Life and Death or both?

There are usually flocks of Greylag geese on the fields between Newtonmore Railway station and the Spey, and I often see them flying overhead in a V-shaped skein. Its scientific name is Anser Anser.


 I have never seen them around Loch Imrich,  but there was a dead one there this week. Greylag geese have an orange bill. It was near the gate onto the main road so maybe it is a road casualty.

Greylag goose corpse


A more promising sight was some Winter Aconite blooming in the woodland round the Loch.  Just in the one place and I suspect it originates from a garden throwout.

 I had planted some in my garden so hurried back to check on it.  Not a sign!
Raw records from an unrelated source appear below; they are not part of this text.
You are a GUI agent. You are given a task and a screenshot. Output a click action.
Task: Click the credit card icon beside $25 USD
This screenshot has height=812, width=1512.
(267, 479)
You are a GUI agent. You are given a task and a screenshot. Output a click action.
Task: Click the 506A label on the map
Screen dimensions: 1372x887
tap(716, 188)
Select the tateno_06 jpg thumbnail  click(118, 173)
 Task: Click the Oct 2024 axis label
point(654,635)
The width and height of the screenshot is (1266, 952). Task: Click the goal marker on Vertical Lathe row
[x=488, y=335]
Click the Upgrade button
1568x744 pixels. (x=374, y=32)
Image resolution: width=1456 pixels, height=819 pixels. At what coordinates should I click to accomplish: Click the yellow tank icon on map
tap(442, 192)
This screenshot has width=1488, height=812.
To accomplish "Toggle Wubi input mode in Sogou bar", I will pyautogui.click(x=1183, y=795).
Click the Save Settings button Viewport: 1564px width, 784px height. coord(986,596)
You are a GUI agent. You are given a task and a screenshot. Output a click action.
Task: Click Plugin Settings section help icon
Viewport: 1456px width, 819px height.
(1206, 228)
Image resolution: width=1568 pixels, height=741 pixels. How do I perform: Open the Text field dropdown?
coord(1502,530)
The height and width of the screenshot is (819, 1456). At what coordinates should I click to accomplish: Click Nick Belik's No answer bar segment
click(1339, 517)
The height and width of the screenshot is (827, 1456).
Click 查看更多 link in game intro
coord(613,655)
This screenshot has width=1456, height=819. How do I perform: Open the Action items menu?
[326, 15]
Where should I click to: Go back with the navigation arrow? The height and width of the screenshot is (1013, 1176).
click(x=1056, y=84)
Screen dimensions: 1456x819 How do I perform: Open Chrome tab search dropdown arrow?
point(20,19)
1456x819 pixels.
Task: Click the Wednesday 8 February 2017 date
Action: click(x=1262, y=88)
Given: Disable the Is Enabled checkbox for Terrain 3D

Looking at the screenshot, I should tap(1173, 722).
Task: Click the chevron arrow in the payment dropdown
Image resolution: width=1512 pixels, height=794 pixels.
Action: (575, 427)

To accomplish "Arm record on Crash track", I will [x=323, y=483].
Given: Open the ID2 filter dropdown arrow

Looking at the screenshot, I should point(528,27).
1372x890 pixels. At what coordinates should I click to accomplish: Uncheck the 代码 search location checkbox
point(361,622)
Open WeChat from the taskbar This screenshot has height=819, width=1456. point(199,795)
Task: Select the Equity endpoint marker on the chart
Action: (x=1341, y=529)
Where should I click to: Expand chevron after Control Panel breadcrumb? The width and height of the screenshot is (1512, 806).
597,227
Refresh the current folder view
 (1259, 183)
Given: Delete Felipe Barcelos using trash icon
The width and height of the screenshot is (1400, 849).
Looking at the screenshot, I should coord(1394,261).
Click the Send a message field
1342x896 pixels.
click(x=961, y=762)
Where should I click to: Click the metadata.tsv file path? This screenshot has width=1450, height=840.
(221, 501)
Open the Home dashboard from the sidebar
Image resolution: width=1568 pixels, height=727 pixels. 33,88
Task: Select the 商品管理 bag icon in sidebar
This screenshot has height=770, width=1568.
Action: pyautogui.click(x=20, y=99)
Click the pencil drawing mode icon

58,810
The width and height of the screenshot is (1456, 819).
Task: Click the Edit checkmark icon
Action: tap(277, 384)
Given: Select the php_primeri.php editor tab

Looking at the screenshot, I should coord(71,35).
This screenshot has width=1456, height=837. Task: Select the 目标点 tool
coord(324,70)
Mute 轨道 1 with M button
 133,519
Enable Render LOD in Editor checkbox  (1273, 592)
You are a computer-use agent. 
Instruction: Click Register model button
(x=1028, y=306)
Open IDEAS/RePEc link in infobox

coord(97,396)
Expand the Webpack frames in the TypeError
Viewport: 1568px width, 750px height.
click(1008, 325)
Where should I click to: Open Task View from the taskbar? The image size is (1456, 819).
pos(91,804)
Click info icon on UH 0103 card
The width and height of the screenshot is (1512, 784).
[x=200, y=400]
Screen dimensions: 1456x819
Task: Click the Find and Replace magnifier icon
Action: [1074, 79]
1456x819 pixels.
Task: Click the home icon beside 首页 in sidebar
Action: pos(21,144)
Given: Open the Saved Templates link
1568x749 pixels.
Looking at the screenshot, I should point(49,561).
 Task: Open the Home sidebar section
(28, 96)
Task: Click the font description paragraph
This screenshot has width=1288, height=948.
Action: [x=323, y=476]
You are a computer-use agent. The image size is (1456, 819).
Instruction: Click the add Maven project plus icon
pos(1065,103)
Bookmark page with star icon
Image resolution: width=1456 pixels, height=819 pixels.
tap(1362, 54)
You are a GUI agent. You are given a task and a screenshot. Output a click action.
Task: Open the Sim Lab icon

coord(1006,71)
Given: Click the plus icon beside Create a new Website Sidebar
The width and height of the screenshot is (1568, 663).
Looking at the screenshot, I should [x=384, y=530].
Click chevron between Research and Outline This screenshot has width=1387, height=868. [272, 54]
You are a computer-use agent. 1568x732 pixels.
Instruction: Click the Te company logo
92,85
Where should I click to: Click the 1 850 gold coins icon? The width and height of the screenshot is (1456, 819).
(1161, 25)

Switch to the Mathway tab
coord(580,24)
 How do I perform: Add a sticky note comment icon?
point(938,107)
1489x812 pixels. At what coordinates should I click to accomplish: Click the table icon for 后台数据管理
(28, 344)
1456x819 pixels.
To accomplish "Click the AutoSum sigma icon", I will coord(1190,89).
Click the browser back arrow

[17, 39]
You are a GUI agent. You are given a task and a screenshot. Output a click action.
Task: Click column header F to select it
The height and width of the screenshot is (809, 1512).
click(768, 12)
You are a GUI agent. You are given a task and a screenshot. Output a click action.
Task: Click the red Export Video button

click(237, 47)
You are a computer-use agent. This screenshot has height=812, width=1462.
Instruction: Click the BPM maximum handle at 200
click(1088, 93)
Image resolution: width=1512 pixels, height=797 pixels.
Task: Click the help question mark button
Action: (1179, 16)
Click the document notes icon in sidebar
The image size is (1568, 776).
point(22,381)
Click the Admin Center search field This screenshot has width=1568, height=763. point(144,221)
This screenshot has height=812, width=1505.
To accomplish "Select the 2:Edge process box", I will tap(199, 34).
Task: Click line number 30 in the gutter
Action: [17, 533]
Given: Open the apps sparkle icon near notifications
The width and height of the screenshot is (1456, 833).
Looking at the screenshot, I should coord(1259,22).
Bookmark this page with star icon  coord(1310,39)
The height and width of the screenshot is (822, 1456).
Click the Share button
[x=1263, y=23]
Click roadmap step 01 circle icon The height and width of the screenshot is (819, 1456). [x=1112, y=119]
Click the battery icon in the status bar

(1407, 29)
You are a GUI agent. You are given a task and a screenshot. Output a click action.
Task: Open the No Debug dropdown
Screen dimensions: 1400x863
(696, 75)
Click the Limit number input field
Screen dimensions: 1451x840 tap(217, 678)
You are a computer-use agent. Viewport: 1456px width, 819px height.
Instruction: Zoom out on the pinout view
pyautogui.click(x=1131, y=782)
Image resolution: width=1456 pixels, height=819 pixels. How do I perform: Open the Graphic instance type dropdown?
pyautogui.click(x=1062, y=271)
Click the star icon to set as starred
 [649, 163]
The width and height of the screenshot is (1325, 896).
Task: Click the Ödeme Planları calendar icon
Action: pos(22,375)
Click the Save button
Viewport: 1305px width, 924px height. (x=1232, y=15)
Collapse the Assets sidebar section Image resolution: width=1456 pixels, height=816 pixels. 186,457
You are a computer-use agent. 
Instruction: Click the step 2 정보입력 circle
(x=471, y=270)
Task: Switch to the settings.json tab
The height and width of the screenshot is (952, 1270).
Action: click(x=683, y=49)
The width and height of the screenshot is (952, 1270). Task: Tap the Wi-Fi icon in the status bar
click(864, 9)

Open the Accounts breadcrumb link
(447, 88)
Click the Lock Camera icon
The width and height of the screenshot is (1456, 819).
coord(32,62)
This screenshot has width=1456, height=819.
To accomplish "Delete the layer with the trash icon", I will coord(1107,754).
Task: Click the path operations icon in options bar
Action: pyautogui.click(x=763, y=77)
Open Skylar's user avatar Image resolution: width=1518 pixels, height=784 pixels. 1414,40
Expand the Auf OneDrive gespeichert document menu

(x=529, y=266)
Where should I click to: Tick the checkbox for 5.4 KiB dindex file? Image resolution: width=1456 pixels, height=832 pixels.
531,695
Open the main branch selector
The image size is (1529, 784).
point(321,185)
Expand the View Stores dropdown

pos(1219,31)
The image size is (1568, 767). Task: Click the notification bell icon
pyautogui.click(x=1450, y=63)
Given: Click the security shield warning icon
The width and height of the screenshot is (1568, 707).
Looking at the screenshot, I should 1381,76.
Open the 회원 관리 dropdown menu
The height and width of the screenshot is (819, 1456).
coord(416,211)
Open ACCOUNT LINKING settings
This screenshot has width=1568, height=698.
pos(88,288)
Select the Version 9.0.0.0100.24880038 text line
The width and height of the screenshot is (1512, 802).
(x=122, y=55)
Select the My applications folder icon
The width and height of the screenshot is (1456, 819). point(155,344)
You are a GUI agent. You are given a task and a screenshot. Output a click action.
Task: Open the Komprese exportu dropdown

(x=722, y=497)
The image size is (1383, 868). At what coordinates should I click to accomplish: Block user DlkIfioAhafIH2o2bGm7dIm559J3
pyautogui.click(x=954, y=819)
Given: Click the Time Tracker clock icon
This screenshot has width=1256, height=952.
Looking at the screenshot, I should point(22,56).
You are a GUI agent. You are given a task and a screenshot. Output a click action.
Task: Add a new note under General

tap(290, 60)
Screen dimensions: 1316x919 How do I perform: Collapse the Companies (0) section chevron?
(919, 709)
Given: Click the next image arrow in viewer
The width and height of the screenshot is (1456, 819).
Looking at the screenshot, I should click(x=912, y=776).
Not even leaves.  Though there are snowdrops.

Finally, a interesting fungus on a golf course fence (Second Tee), with my finger in the photo for scale.

It was a wet day so the fungus was a bright orange.  It is obviously alive but I think it is one of the  wood decay fungi that live on dead wood and will cause the fence to rot as it the fungus digests it.  The "feeding" part is not the bit you can see in the photo but thin threads that penetrate the wood.  The visible parts in the photo are the fruiting bodies which will shed spores.  It might be Gloeophyllum sepiarum which I thought I had found before (see this post), but  that time an expert who looked at the photos later thought it was more like Lintneria trachyspora. However, like lichens, it's not easy to ID species just from a photograph.  (And as you can see, there are plenty of lichens on the wood as well, but they won't cause it to rot.)